Il est difficile de réfléchir à l'« événement » et à son interprétation spirituelle sans évoquer L'Abandon à la Providence divine. Paru en 1861, à la veille des combats idéologiques qui allaient déchirer la France et marginaliser l'Église, ce petit ouvrage eut un rayonnement considérable. « C'est un des livres dont je vis le plus », confiait Charles de Foucauld 1. Avec l'Histoire d'une âme, mais sur un registre moins imagé, il aida nombre de croyants à traverser l'épreuve de la grande guerre. L'historien Henri Bremond voyait en lui « un des plus beaux soleils » de la tradition spirituelle.

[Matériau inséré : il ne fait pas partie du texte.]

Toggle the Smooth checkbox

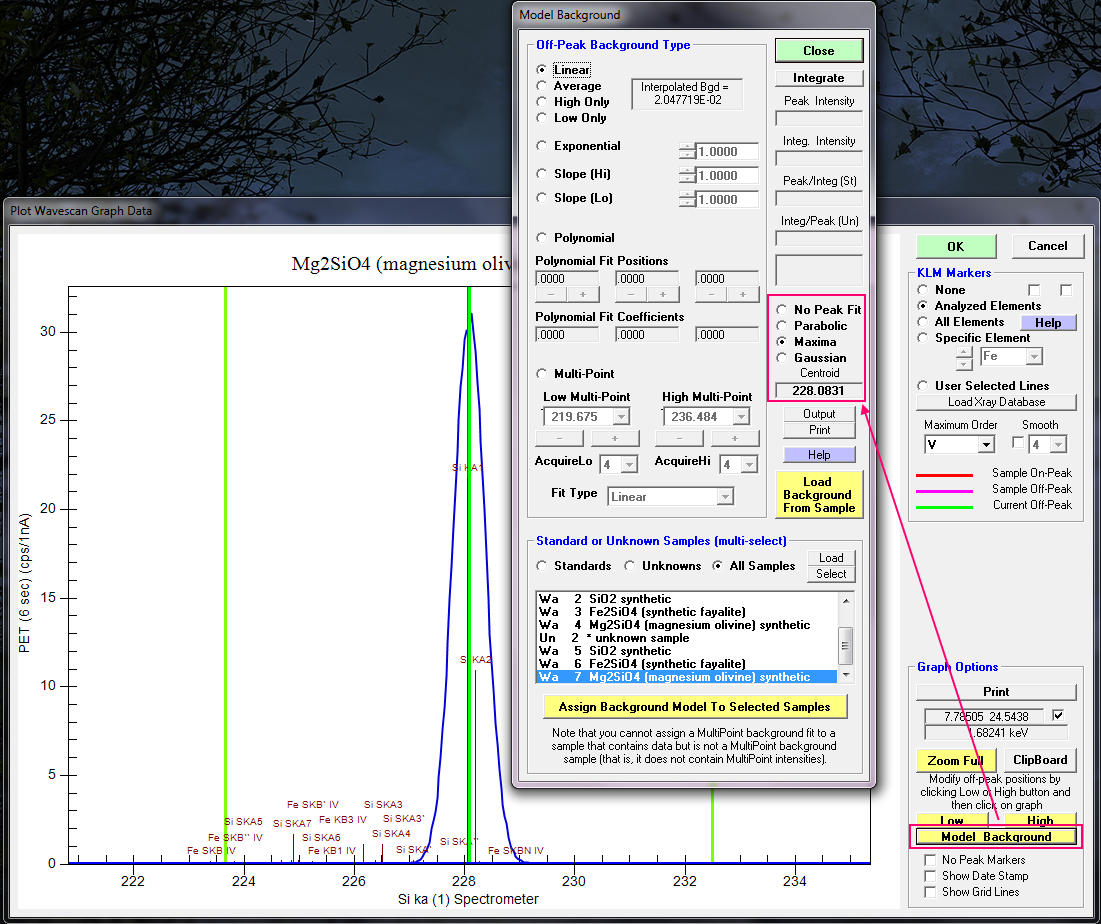click(x=1018, y=443)
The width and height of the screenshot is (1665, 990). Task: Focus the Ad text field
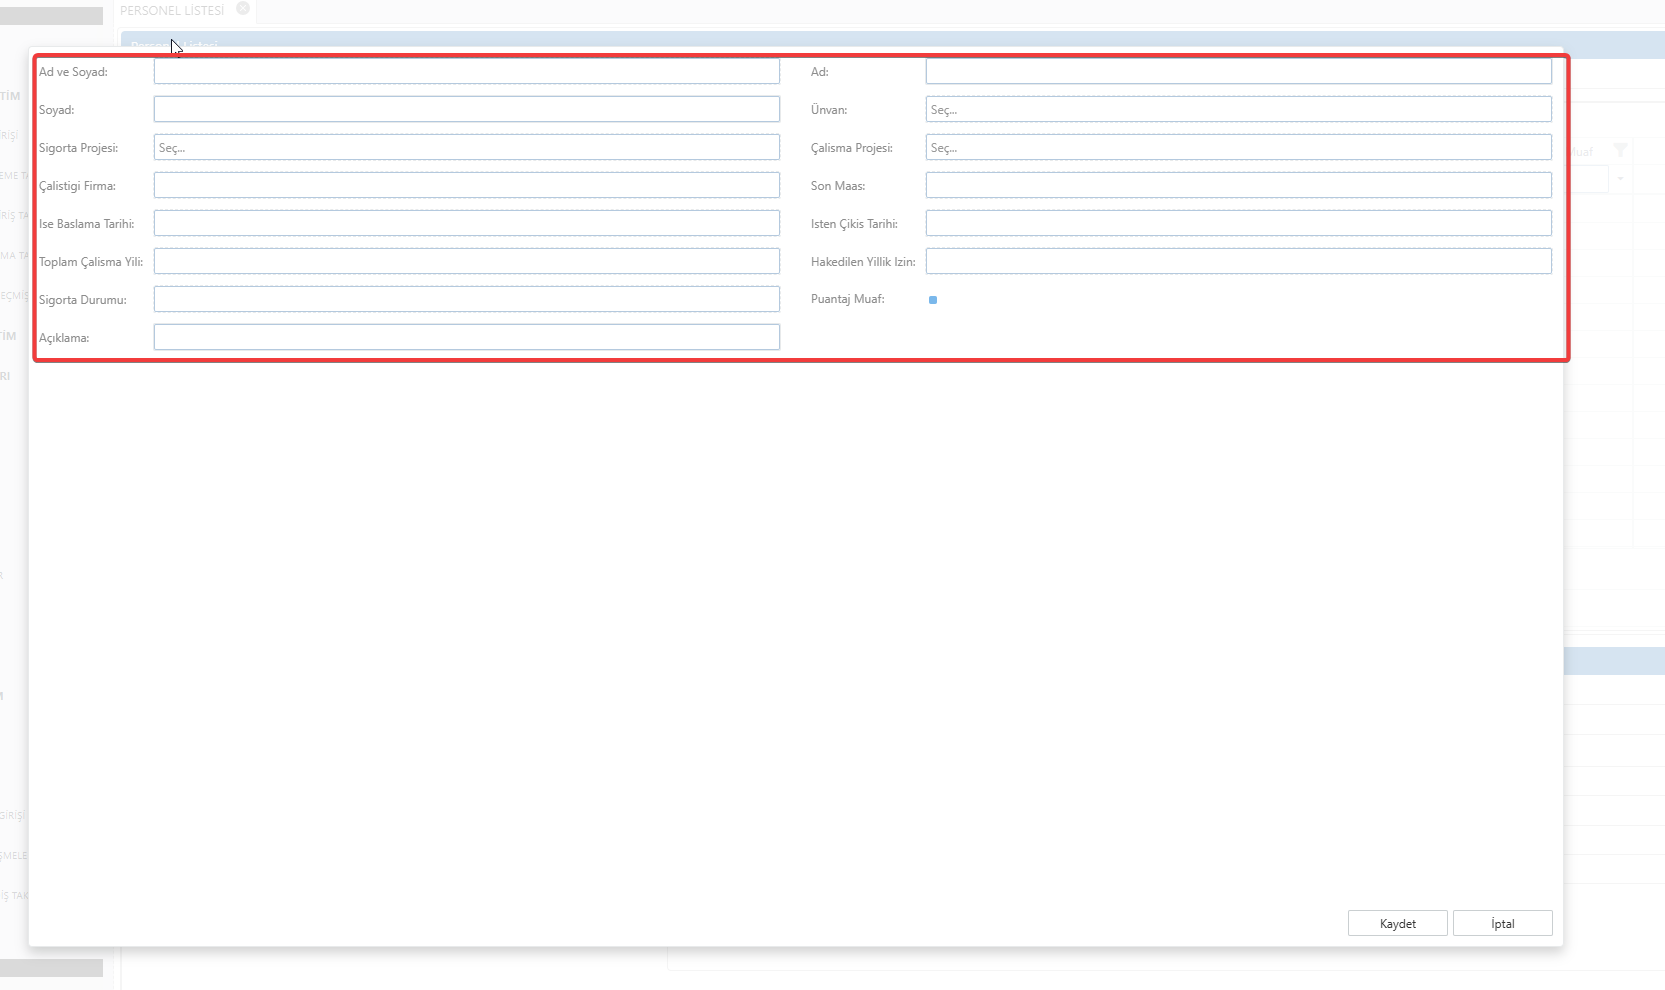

La tradition de l'« abandon »
Son message, pourtant, semblait venir d'une autre époque. D'abord, le texte qu'exhumait le P. Ramière, jésuite, fondateur de l'Apostolat de la prière, avait dormi pendant plus d'un siècle dans les archives de la Visitation ! Il était attribué à un jésuite de la province de Toulouse, le P. de Caussade, dont le ministère s'était exercé pendant quelques années en Lorraine. Caussade était mort en 1751. Il était connu des spécialistes pour avoir contribué, dans une mesure qui demeure obscure, à la publication d'un ouvrage dont la première édition était restée prudemment anonyme : Instructions spirituelles en forme de dialogues sur les différents états d'oraison suivant la doctrine de M. Bossuet, évêque de Meaux (1741). Ce titre met sur la voie de ce qu'on trouve dans L'Abandon à la Providence divine. Il fait écho aux questions qui, à la fin du XVIIe siècle, avaient opposé Bossuet et Fénelon dans la querelle dite du « quiétisme » (autre nom de l'illuminisme), dont Madame Guyon avait été l'occasion.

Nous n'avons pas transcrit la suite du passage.